Expert views from Dr Bethan John, Innovation Associate- Animal Health, who attended the event.

The UK Agri‑Tech Centre played a key role at this week’s industry forum exploring how artificial intelligence is reshaping the protein supply chain. CEO Steve McLean joined a panel of leading specialists including Professor Jonathan Statham, Dr Matt Dobbs, and David Speller to assess the maturity of AI adoption across livestock and poultry systems, and to explore the infrastructure required to unlock next‑generation decision intelligence.
The discussion examined the structural pressures facing protein production, from labour shortages and welfare compliance to environmental constraints and supply chain volatility. Against this backdrop, the panel evaluated how AI‑enabled sensing, modelling and automation can help producers respond more effectively to these challenges. The UK Agri‑Tech Centre’s contribution reinforced its position as a key integrator of applied research, commercial validation, and cross‑industry data innovation.
When asked what will ultimately determine the success of AI‑driven technologies across the protein supply chain, Steve highlighted several interconnected factors:
“For AI to deliver real impact, we first need to understand what affordable value looks like and who ultimately benefits. When the value created is a public good for example, the investment model needs to reflect that.
Strong regulation around AI innovations shouldn’t slow innovation; it builds trust, gives confidence to the market, and ultimately makes it easier to export solutions internationally. At the UK Agri‑Tech Centre, our role is to work with agri-tech businesses, including those developing AI-driven solutions, throughout their commercialisation journey and support them to land with impact at scale.”
A recurring technical challenge identified by the panel was the fragmentation of data across the protein value chain. Speakers emphasised that without interoperable data standards linking farm‑level data, processing‑line automation, and downstream demand signals, AI systems remain siloed and unable to deliver system‑wide optimisation.
As an illustration of how the UK Agri‑Tech Centre is advancing AI‑enabled livestock management, the organisation has been working with Ritchie to develop in‑field weighing platforms that automate the capture of liveweight data. By reducing manual handling and lowering labour demands, these systems generate continuous, high‑resolution data streams that support:
- More accurate growth‑curve modelling
- Improved finishing predictions
- Better assessments of market readiness
To highlight broader innovation within the sector, the UK Agri‑Tech Centre is also co-delivering work on Flockwise, developed with FAI Farms, a scalable precision‑poultry technology. Building on the foundations of BirdBox, Flockwise combines low‑cost sensor networks with AI‑enabled analytics to deliver continuous insights on behaviour, welfare, and productivity in laying‑hen systems. Its modular, plug‑and‑play design reduces barriers to adoption and supports deployment across diverse production environments.
Together, these capabilities show how AI‑driven monitoring can reduce forecasting uncertainty and improve synchronisation across the protein supply chain.

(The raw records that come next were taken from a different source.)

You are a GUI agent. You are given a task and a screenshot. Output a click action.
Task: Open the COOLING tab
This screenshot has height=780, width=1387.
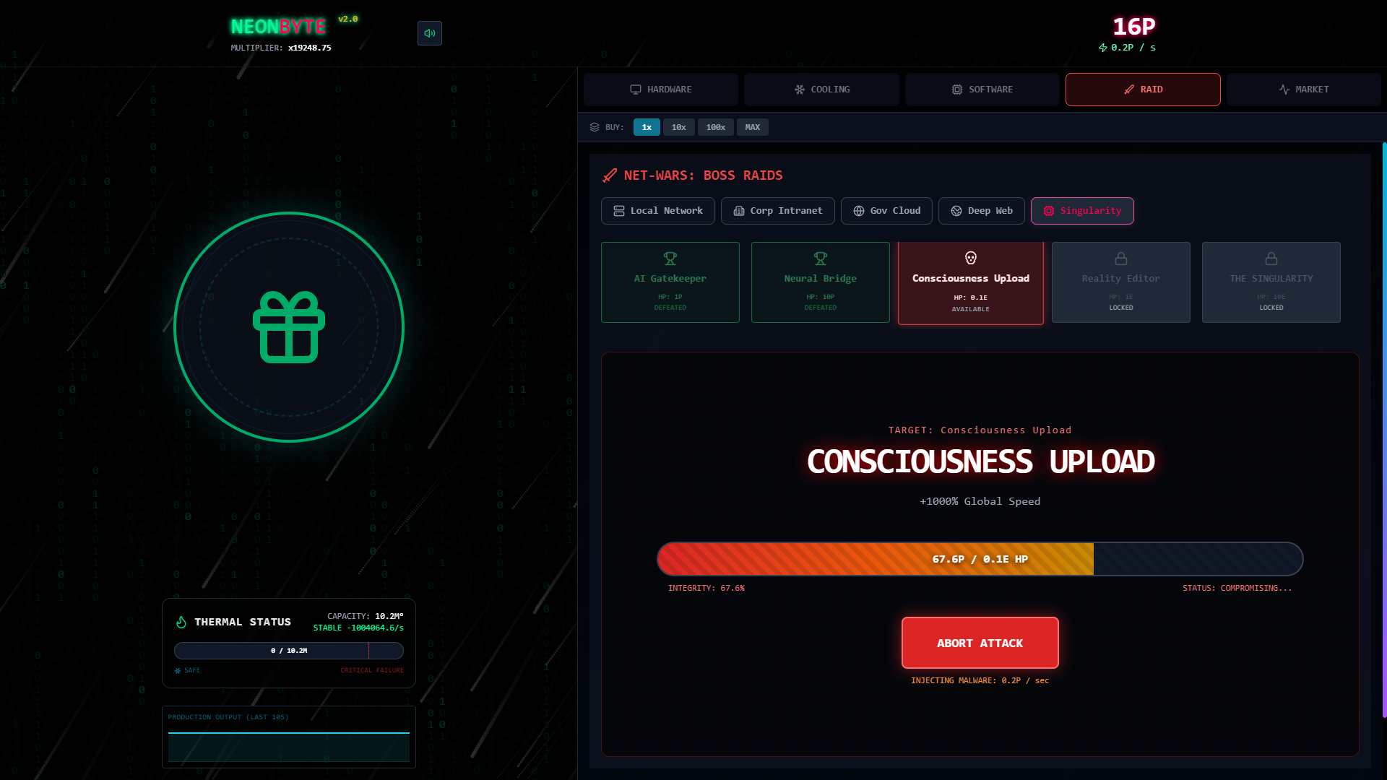tap(821, 90)
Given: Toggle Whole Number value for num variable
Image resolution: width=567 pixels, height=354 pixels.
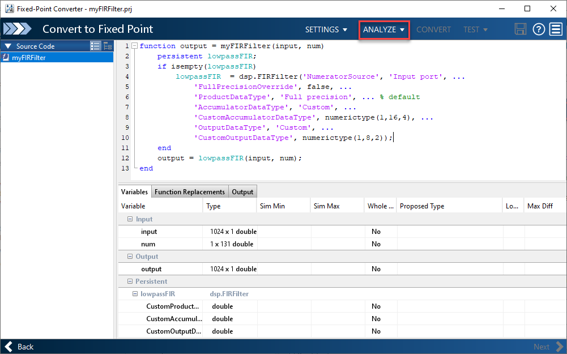Looking at the screenshot, I should click(376, 244).
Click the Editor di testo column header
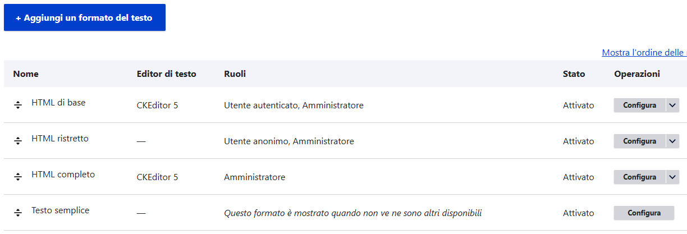The image size is (687, 234). (166, 74)
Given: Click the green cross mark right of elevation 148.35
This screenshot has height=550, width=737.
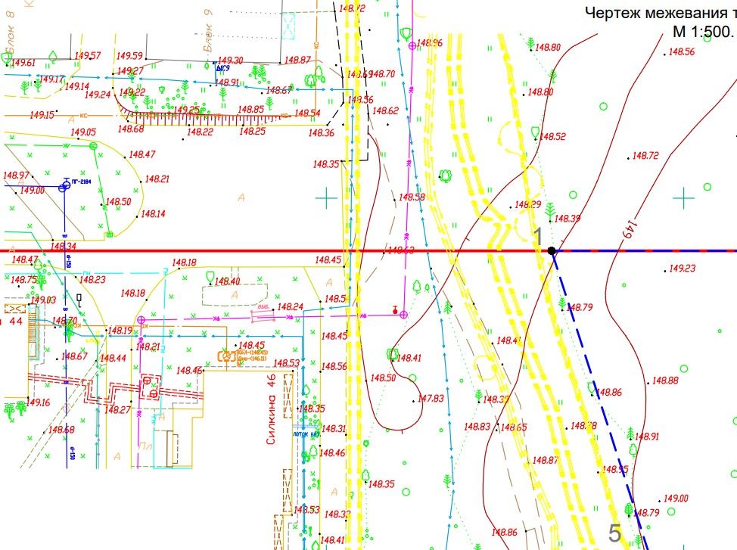Looking at the screenshot, I should point(326,198).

Future Outlook: Toward Integrated Decision Intelligence
Looking ahead, AI within the protein sector is transitioning from discrete data‑capture tools toward integrated decision‑support systems capable of modelling biological, environmental, and operational complexity. A key emerging application is disease surveillance and risk management. While AI cannot yet predict disease outbreaks with certainty, it is increasingly enabling:
- Early detection of subtle behavioural or performance deviations
- Herd‑level anomaly detection
- Regional risk modelling incorporating weather, vector activity, and animal movement data
These capabilities support earlier intervention, reduced losses, and improved supply chain resilience.
Beyond animal health, AI is advancing sustainable land management by integrating soil sensor data, satellite imagery, and hydrological datasets to model nutrient status, water‑use efficiency, and runoff risk. This enables more precise nutrient application, optimised grazing strategies, and reduced diffuse pollution, all of which underpin forage quality, livestock performance, and long‑term system stability.
Collectively, these developments position the UK Agri‑Tech Centre as a central enabler of a more intelligent, interoperable, and resilient protein supply chain.